With six days left to go, it was not so much an 11th hour reprieve as an 11th hour and 59th minute reprieve! Some people say computers are the future... maybe mine had known I was staying all along when it refused to start up.
Sunday, 29 November 2009
Raw food diet
It's not flu. It's not a hangover. The reason for this is that I have just begun something known as a 'raw food diet', which I will be on continuously for the next three weeks. I can eat only fruit, salad and nuts, plus certain specific meat and dairy produce. Caffeine and alcohol are both horrifyingly off-limits.

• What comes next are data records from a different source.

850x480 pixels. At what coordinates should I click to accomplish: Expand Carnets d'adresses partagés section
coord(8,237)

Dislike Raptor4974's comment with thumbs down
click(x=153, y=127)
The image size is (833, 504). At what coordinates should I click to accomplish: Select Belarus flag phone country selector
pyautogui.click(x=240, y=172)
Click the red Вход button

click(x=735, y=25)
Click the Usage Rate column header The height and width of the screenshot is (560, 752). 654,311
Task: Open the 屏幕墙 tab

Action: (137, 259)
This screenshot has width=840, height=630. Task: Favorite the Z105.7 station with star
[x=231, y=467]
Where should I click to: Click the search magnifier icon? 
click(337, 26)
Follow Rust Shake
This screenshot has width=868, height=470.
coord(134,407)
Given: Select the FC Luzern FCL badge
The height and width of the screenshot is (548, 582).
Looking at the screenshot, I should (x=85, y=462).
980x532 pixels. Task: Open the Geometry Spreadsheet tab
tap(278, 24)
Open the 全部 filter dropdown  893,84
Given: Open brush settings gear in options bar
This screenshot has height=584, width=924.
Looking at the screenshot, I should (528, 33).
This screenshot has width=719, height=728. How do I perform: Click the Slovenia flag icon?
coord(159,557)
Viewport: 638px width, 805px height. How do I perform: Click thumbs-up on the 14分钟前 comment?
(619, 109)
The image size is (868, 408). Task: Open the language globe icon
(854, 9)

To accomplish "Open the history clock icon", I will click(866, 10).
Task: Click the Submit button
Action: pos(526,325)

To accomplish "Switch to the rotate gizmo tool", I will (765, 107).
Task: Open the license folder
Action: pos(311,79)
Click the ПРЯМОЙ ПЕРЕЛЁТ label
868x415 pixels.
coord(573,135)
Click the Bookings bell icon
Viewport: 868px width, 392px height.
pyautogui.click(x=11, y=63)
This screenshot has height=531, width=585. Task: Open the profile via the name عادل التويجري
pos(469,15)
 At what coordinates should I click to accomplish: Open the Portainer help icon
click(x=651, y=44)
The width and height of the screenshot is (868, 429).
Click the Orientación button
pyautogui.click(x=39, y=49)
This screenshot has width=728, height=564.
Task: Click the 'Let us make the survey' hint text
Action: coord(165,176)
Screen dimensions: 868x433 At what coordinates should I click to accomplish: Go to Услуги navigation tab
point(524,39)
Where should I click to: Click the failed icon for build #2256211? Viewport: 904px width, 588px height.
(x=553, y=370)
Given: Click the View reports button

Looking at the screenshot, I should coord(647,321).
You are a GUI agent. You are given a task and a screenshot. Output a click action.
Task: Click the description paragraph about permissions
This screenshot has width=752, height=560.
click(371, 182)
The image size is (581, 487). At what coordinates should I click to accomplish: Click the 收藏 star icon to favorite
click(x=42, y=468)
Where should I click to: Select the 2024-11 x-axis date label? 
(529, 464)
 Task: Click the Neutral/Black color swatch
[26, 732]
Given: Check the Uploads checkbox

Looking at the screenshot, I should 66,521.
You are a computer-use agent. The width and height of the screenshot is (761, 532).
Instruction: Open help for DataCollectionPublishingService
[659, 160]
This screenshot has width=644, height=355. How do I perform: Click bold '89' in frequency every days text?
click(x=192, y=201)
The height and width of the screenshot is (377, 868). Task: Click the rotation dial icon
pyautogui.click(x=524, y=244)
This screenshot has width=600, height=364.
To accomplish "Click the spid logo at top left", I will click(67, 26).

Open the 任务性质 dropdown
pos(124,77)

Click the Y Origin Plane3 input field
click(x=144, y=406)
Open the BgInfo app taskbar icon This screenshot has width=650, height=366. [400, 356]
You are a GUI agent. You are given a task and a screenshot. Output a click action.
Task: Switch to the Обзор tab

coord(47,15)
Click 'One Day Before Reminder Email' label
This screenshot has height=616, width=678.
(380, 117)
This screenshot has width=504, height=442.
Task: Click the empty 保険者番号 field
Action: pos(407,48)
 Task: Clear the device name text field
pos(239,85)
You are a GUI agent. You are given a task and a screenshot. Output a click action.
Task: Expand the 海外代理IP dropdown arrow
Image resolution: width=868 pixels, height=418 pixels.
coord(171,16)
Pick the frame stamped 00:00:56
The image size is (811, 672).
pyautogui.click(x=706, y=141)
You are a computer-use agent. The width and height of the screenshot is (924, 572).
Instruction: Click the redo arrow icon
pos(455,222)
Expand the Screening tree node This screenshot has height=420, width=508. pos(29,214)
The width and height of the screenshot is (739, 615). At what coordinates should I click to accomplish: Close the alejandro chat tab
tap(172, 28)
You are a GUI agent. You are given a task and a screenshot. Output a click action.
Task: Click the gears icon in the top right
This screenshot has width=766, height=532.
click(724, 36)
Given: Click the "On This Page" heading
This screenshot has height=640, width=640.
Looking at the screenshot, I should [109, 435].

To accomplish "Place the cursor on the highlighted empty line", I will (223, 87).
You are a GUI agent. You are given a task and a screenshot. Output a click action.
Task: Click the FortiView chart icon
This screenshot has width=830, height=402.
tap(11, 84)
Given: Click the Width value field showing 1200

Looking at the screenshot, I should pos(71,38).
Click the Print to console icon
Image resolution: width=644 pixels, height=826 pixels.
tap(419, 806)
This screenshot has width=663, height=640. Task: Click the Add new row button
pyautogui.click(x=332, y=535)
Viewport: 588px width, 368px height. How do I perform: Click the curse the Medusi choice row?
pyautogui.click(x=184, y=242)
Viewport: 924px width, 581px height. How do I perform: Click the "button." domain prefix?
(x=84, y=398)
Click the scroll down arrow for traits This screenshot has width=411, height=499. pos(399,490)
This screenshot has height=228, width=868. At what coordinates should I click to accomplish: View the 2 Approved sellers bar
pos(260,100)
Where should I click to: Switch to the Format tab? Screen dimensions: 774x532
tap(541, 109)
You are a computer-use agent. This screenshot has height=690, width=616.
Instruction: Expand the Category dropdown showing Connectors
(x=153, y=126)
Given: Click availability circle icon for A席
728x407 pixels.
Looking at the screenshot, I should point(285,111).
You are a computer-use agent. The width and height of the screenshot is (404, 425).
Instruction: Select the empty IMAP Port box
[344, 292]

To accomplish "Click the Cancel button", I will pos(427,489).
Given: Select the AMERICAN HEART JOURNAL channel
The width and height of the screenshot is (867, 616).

I have to eat specific foods, in a specific order, at specific times throughout the day. The life of monk-like asceticism and self-denial is mine. All I need now is a robe, a manky length of rope to flagellate myself with and a religion that makes absolutely no sense.
And what is it that has sent me on this solitary outwards path into the nether regions of the soul? Why could I possibly do something so stupid? Well, over the next few weeks I am participating in a ground-breaking personal development course here in Perth that requires a heightened level of mental clarity and focus for a sustained period of time.
As the old adage goes, you are what you eat. We all know caffeine gives you a boost in the mornings then takes it back with interest later in the day (‘first it giveth, then it taketh away,’ as the Queens of the Stone Age sang, though they were talking about drugs). Well other foodstuffs have this effect on the brain, in subtle, far-reaching and incalculable ways. Processed foods serve to muddy the waters of the mind and distract its focus away from the path it wishes to follow.
As such the course requires I must shun them, and the only things that can pass my lips from now on are the Lord’s own vegetables, grown in his holy nourishing Soil; and the feta cheese, skinless chicken breasts and boiled eggs that are his children. We are all one, connected and hard-wired into the universe, humans, animals and vegetables all. By eating life you regurgitate life through your thoughts and deeds, or so the theory goesIt's taken a hell of a lot of self-discipline to get this far, but a whole lot more is needed to see this through. Once the detritus of everyday living and everyday eating has cleared itself out, my mind will be clear to soar and swoop like the mighty hummingbird. Many folk never dare to tread that far, and I won’t be practicing the elimination diet for any longer than the prescribed three weeks. If you eat this way for too long there comes a point where malnourishment kicks in and you get sick.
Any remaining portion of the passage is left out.